Kriminologische Nova
Hellmuth

Kriminologische Nova · 2023-11-09 · Offenburg, Baden-Württemberg · 2 Min.

Amoklauf mit Familienerbwaffe an der Waldbachschule in Offenburg

Ein 15-Jähriger betrat die Offenburger Waldbachschule über einen unbewachten Hintereingang mit einer geladenen Beretta, zusätzlicher Munition, einem Brandsatz, einem selbst erstellten Gebäudeplan und einer Namensliste, erschoss einen Mitschüler und offenbarte damit ein Bündel struktureller Versäumnisse von der Waffenaufbewahrung bis zur Gebäudesicherung.

Der Rucksack enthielt alles, was ein Amoklauf braucht. Die Schule enthielt nichts, was ihn verhindert.

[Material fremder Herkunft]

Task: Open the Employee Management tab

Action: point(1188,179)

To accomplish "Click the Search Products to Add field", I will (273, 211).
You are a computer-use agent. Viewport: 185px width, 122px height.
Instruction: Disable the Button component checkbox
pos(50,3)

Am 9. November 2023 betrat ein 15-jähriger Schüler die Waldbachschule in Offenburg durch einen Hintereingang, der weder verschlossen noch überwacht war. In seinem Rucksack trug er eine geladene Beretta 765, die als Familienerbstück legal im Besitz eines Nachbarn registriert war, zusätzliche Munition, einen selbstgebauten Brandsatz, einen handgezeichneten Gebäudeplan der Schule und eine Namensliste. Er ging in ein Klassenzimmer und erschoss einen Mitschüler. Anschließend versuchte er, den Brandsatz zu zünden, doch das Feuer erlosch. Ein Zeuge forderte ihn auf, die Waffe niederzulegen. Der Schüler gehorchte.

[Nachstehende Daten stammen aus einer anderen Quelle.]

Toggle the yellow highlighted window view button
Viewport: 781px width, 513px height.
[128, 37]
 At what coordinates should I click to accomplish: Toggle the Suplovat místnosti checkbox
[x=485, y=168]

Das Landgericht Offenburg verurteilte den Täter wegen Mordes zu acht Jahren und neun Monaten Jugendstrafe. Die Bewertung der Tat als Mord stützte sich auf die Heimtücke des Angriffs und die dokumentierte Planungstiefe. Die Namensliste und der Gebäudeplan zeigten, dass der Angeklagte mehr als einen Toten eingeplant hatte. Dass es bei einem Opfer blieb, lag an der Zivilcourage eines Anwesenden, nicht an einer institutionellen Sicherheitsmaßnahme.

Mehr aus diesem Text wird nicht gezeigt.